Mãos que empunham, com graça e opulência, os belos rabiscos do duro carvão.
III- Soneto
Tenho em mãos uma folha; mas não me vem O interessante, algo que não salta Aos olhos, à primeira vista; me falta A dita inspiração: escrever a quem?
Escrever àquela que deixou-me sem Seus lábios suaves, que este tolo exalta; Compor uma ária, escrevê-la em pauta, Escrever nada; escrever a ninguém.
Tenho em mãos a folha, ó papel maldito; E maldito seja! Não quero escrever Sobre o nada! Sobre estas tortas linhas
Não guardarei o que eu não acredito: Acredito em todas as saudades minhas, Acredito em amor; de amor vou viver!
Algumas pessoas sabem que a maioria dos meus poemas antigos foi feita para um grande amor da juventude, que me acompanhou até uns 12 anos atrás e terminou de forma um tanto complexa. Seu nome era Divina. Ela tinha olhos furta-cor, corpo escultural, sorriso maliciosamente bonito (os mais atentos já devem tê-la reconhecido em diversos poemas meus por aqui). Era uma mulher forte que enfrentava o mundo (literalmente: saiu do interior de Minas para viver a vida nos EUA, e depois de ter vencido por lá, voltou para a roça).
***
Ela é passado, mas os poemas são eternos. Havia feito estes poemas para ela. A ideia já se tornou tão irreal, tão absurda, qmas nao me importo em postar aqui...
I Meu amor está em Tucson, Tu, que sabes como sou, Tu, que aceitas meus defeitos, Arizona, here I go!

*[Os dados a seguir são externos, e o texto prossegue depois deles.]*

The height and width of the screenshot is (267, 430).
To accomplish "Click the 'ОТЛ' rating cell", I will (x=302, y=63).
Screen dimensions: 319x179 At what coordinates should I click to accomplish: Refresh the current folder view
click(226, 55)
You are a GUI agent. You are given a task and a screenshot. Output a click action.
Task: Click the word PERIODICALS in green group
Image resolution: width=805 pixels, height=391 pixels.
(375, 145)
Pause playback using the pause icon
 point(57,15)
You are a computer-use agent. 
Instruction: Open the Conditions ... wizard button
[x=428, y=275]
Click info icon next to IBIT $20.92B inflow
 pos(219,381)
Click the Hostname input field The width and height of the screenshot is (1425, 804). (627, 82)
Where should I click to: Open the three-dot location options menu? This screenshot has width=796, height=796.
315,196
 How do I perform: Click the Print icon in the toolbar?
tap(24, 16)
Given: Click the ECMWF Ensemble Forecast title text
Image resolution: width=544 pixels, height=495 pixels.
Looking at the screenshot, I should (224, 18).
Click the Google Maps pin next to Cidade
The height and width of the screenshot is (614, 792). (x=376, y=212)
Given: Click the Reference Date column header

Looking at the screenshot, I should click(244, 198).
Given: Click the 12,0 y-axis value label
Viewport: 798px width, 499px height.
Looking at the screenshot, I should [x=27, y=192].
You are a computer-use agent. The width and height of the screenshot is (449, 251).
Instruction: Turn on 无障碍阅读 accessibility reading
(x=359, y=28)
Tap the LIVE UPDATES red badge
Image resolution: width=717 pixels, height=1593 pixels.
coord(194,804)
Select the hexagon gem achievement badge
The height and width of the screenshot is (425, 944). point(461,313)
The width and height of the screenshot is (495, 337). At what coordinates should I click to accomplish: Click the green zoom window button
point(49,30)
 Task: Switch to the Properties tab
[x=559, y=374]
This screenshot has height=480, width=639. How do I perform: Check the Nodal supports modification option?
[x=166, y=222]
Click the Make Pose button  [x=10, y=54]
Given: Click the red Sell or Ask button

Lá, não tenho mordomias, Nem sou amigo do Rei; Mas amo lá uma prenda, Amo tanto, que nem sei...
Se aqui eu não sou feliz, Lá não serei jamais triste, Pois lá tenho quem me diz
Que o amor por lá existe; E sem fazer qualquer chiste, Dar-me-á o que sempre quis.
II Vou me embora para Tucson: Tu, que sonhas como eu Tu, que sangras minhas mágoas Tu, que sentes que sou teu.
Lá tenho a mulher que eu quero, E a cama me importa pouco; Lá eu tenho quem mais amo E amo, e amo como louco!...
Mas é vazia sua cama; Talvez seja esta a sina De todo mortal que ama...
Meu amor é brisa fina Que dia e noite te chama: Divina.
Não deveria mais pensar nisso. Não penso, juro. Virou passado. Hoje tenho meu Amor, "minha prenda", a mulher da minha vida. Mas a estrutura e delicadeza dos sonetinhos, as trovinhas infantis de criança que vai para o parque e, principalmente, a homenagem ao Bandeira valem que seja publicado. Como eu sempre digo: ninguém lê, nem mesmo ela irá ler (não que me importe...)
Meu Amor está alhures, Quanto mais longe, melhor: Já não quero aquela prenda... Arizona, nevermore!
Lá não há reis ou rainhas, Lá não poderei viver: Lá não tenho mordomias Lá não tenho o que fazer.
Prefiro ficar aqui: Outro amor um dia chega Me dá um beijo e sorri!...
Meu amor não mais me cega: Ah, meu anjo, minha nêga! Como ainda espero a ti!...
Estou ficando piegas demais. Acho melhor parar de fazer poemas.
*** Mas, calma: isso foi há 12 anos. É como o whisky: as coisas ficam melhores com o tempo.